Whether originalism has legs is a different question. I will say this: in the early 80s when I first encountered originalism, the notion that someday Supreme Court Justices would write originalist decisions was patently absurd. Two weeks ago, I would have said that it was almost impossible that the Supreme Court would have more than one (maybe two if you count Alito) originalist Justice in the next few years--perhaps in decades. As a practical matter, the originalist project requires originalist Justices on the Supreme Court. And that depends on the appointments process. And that depends on politics. And not just politics, but the accidents of history as well.

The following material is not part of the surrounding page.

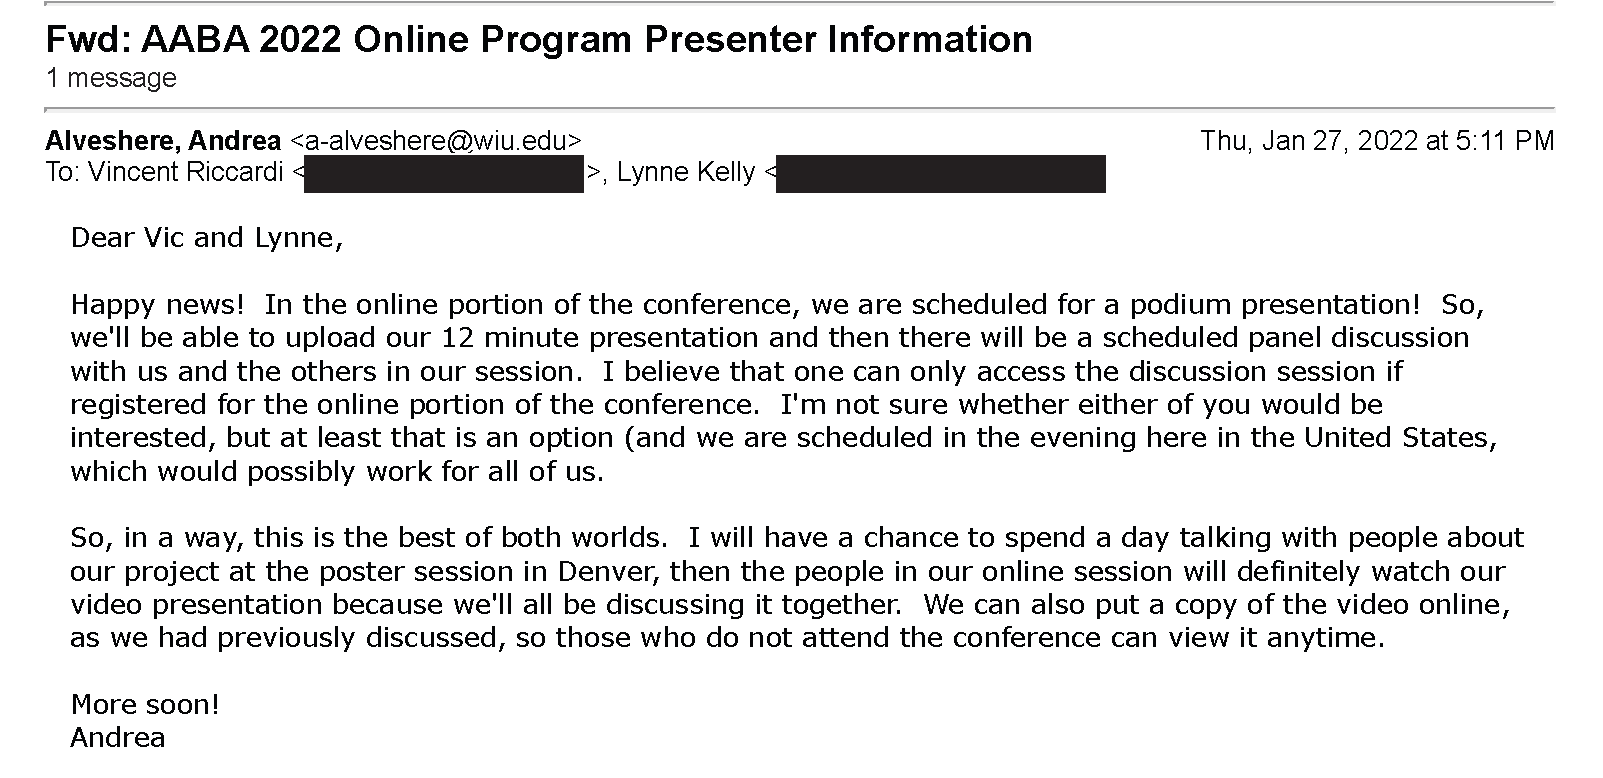Click the a-alveshere@wiu.edu email address
The width and height of the screenshot is (1603, 778).
coord(435,141)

But even if it were the case that originalism will never gain the ascendency, that does not entail the conclusion that originalism as a normative constitutional theory is worthless. Normative theories can have power even in dissent. My wonderful colleague Michael Seidman's project of making the case for transparent radical constitutional skepticism is unlikely to gain traction on the Supreme Court. If the appointment of even one originalist Supreme Court Justice was very unlikely, then the appointment of a Justice who says, "The constitution is just a symbol like the flag; I will disregard it when I decide constitutional cases," is more than just a black swan-more like a flock of black swans who can dance the Charleston while they sing Leonard Cohen songs. But the extreme unlikelihood of the public embrace of radical constitutional skepticism does not make the skeptic's project unimportant. Questions about what we should do are very important--even when we do what we should not. Radical perspectives can illuminate and deepen debates that otherwise are shallow. There is nothing like a radical idea to shake up the echo chamber of received opinion.
I look forward to reading Segall's book. It seems evident that he has a long row to hoe.